» **Task prompt**: For this exercise, write out only the lines of the entries below from the one with "Screen dimensions: 549x188" up to and including the one with "You are a computer-use agent. The", exactly as they are. Pictures stay out.

--- START ---

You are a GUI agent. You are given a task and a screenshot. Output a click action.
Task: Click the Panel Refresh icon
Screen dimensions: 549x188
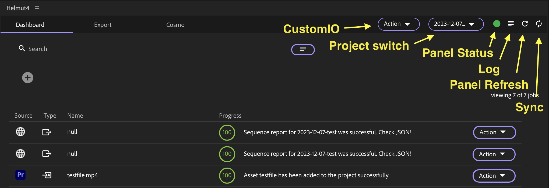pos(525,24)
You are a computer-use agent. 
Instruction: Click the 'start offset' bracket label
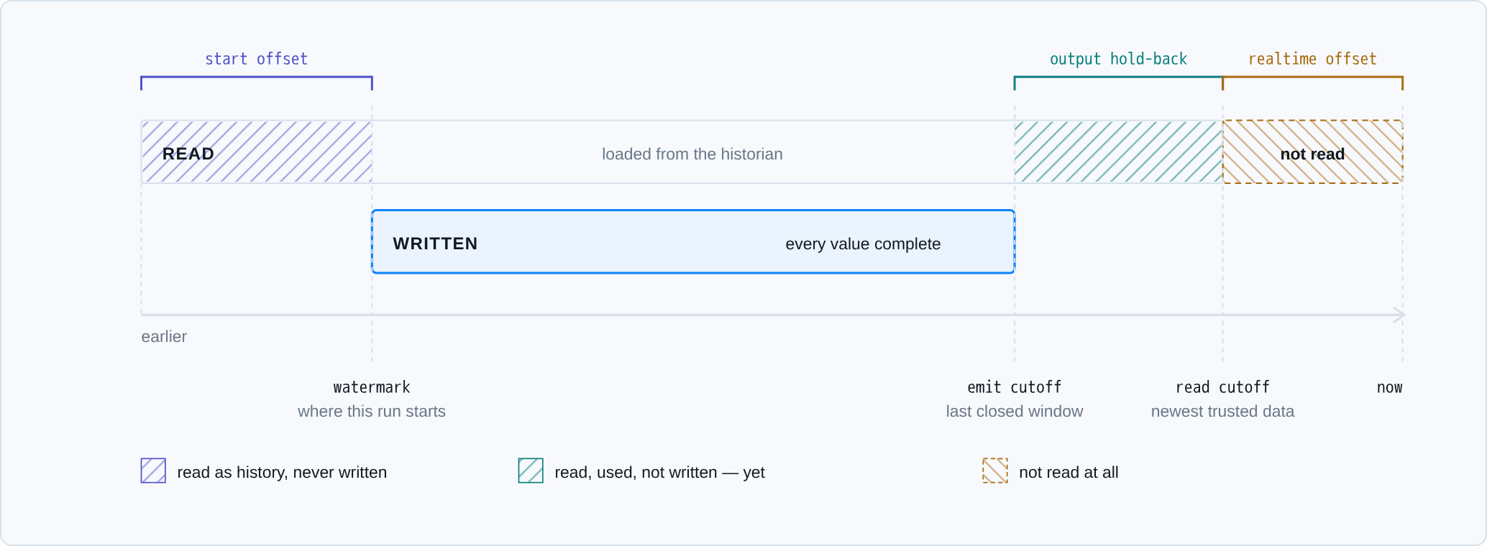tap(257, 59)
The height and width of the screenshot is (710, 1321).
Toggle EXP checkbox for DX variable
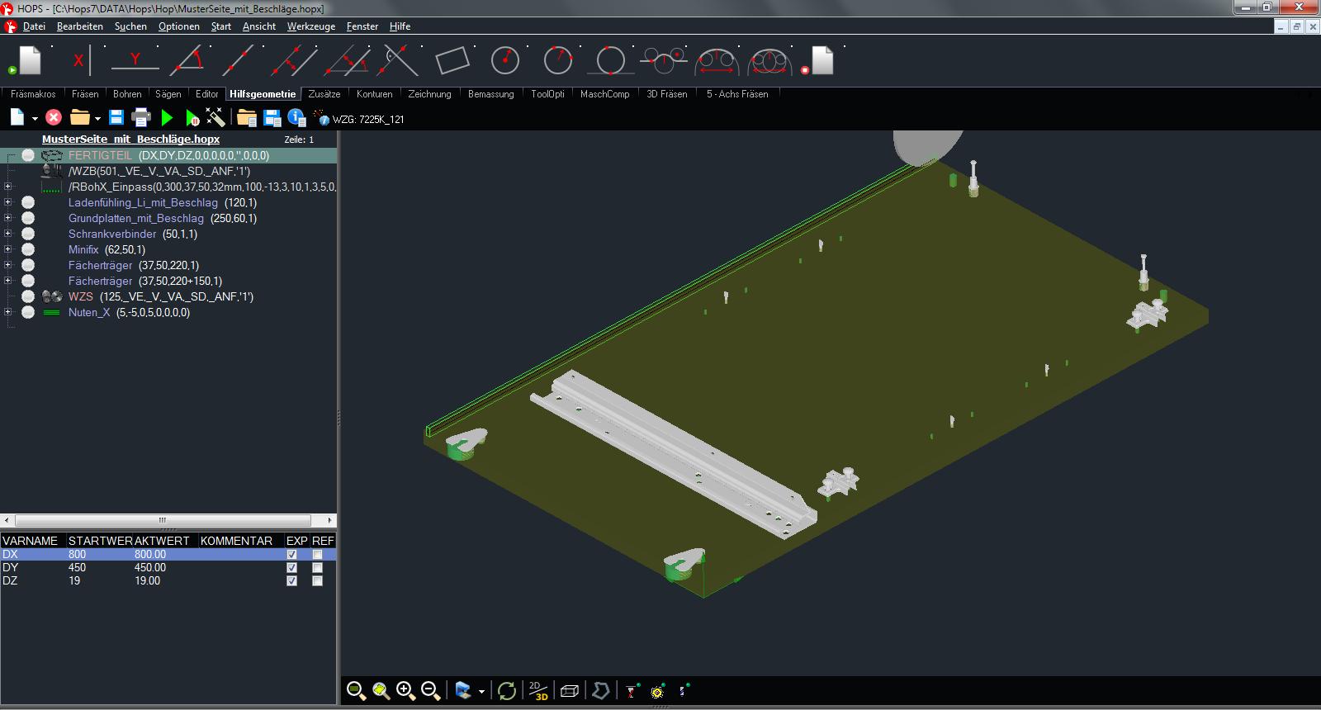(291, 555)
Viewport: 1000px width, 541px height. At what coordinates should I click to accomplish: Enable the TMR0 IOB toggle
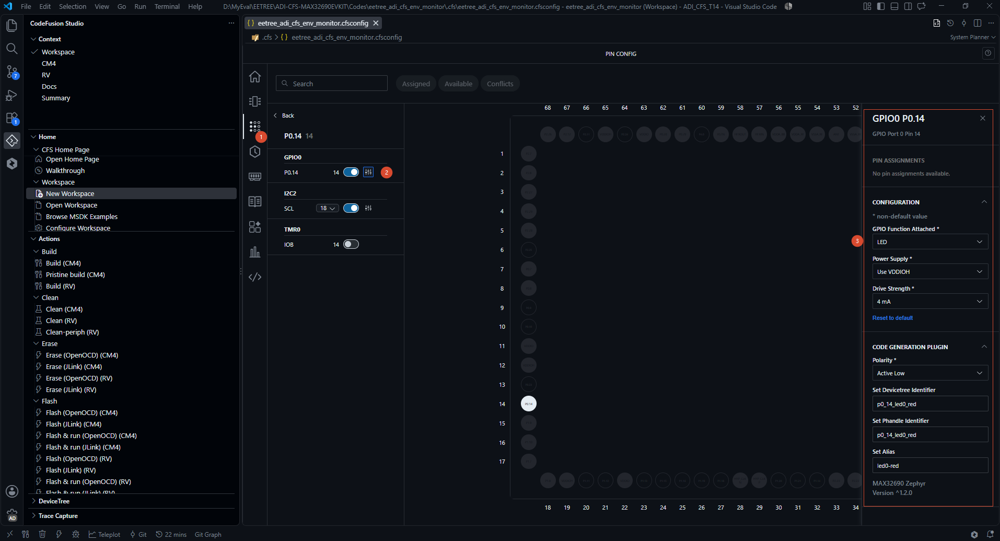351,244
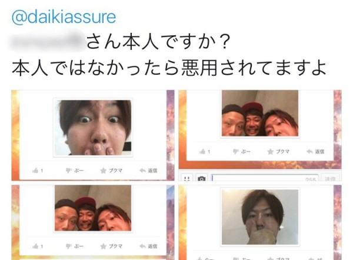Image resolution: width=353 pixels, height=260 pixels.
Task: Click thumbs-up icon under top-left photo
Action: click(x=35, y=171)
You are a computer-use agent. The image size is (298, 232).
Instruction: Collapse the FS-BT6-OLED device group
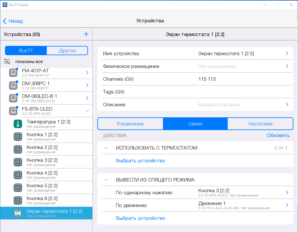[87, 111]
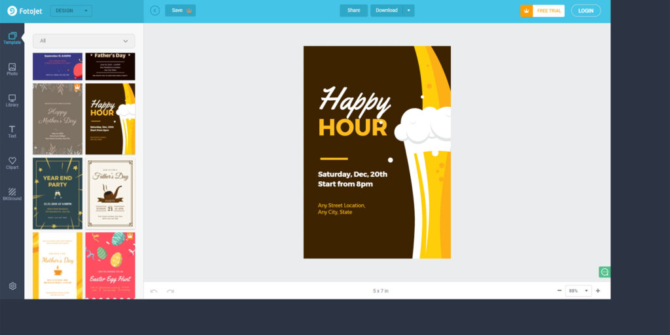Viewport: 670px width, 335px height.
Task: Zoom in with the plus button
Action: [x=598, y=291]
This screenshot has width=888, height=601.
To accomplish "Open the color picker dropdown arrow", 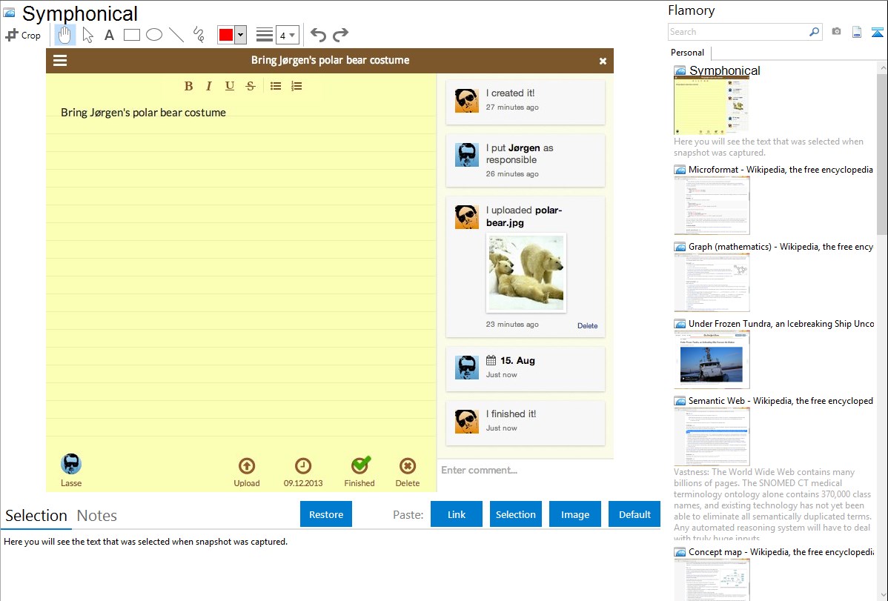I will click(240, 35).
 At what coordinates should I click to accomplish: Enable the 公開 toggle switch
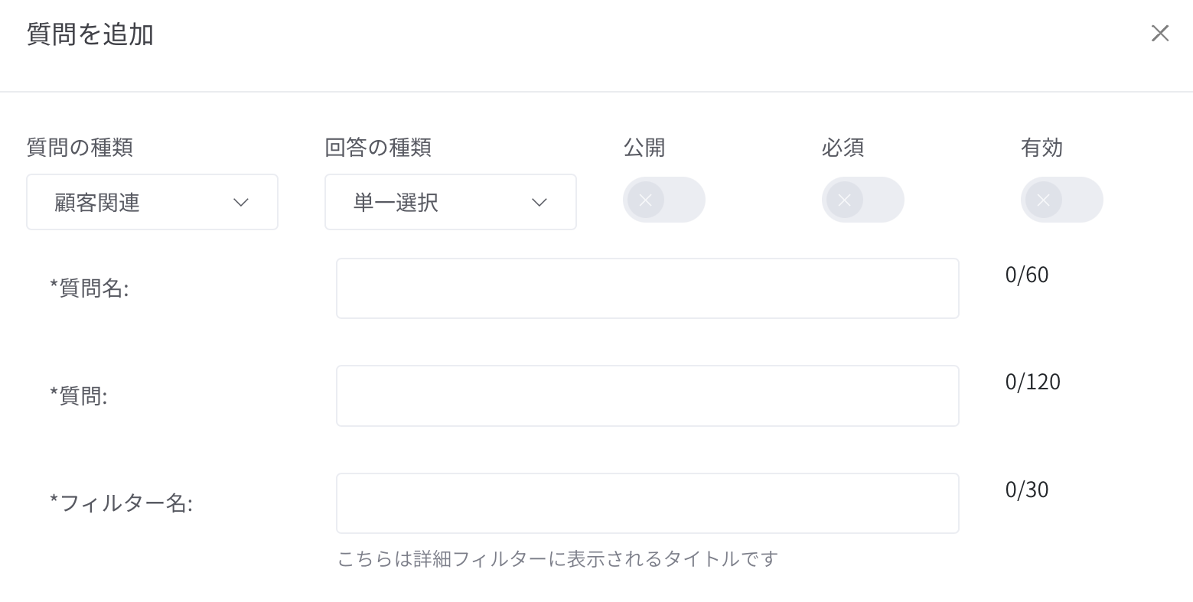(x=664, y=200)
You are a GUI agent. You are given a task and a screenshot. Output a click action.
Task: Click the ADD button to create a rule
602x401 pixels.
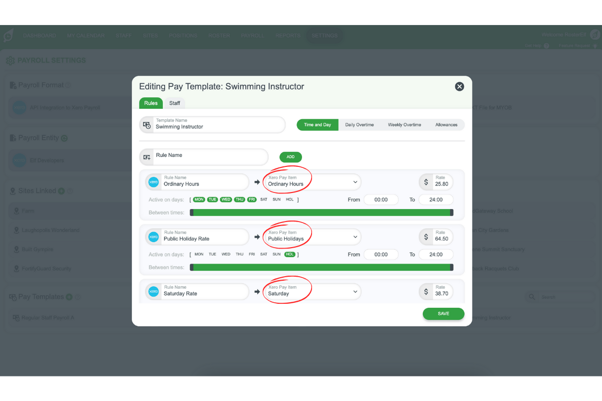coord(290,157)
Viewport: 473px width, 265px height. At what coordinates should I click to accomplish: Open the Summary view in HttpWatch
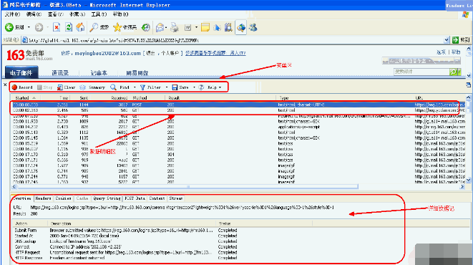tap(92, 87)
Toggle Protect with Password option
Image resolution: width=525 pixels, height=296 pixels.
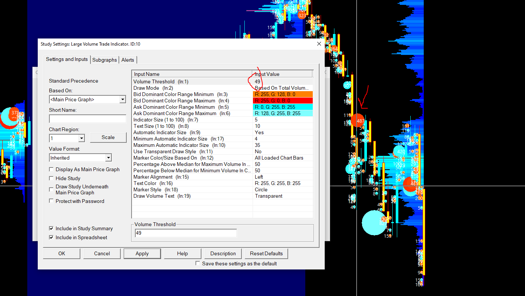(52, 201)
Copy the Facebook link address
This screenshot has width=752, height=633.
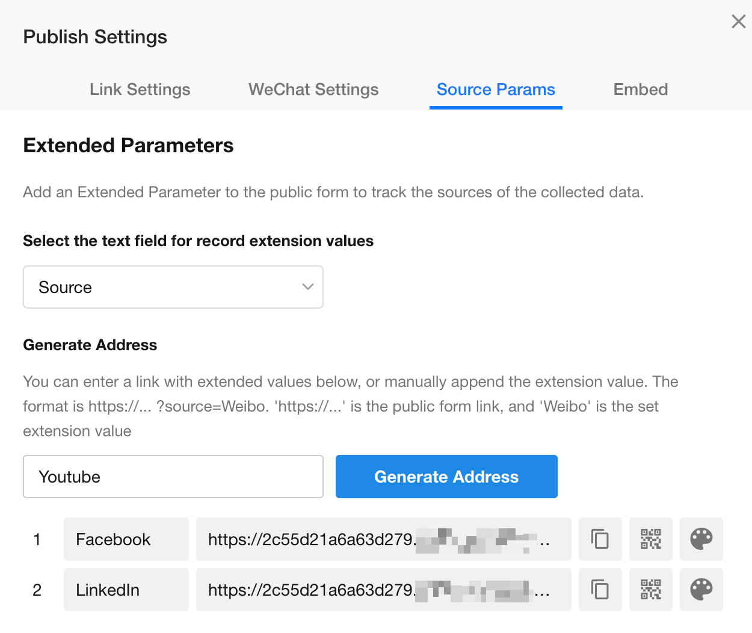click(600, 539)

--- END ---

» **Response to this exercise**:
Screen dimensions: 549x188
pos(525,24)
You are a computer-use agent. 
Instruction: Click the 'start offset' bracket label
tap(257, 59)
The height and width of the screenshot is (710, 1321).
Toggle EXP checkbox for DX variable
(291, 555)
Viewport: 1000px width, 541px height. At what coordinates should I click to accomplish: Enable the TMR0 IOB toggle
351,244
Image resolution: width=353 pixels, height=260 pixels.
Task: Click thumbs-up icon under top-left photo
Action: click(x=35, y=171)
You are a computer-use agent. The image size is (298, 232).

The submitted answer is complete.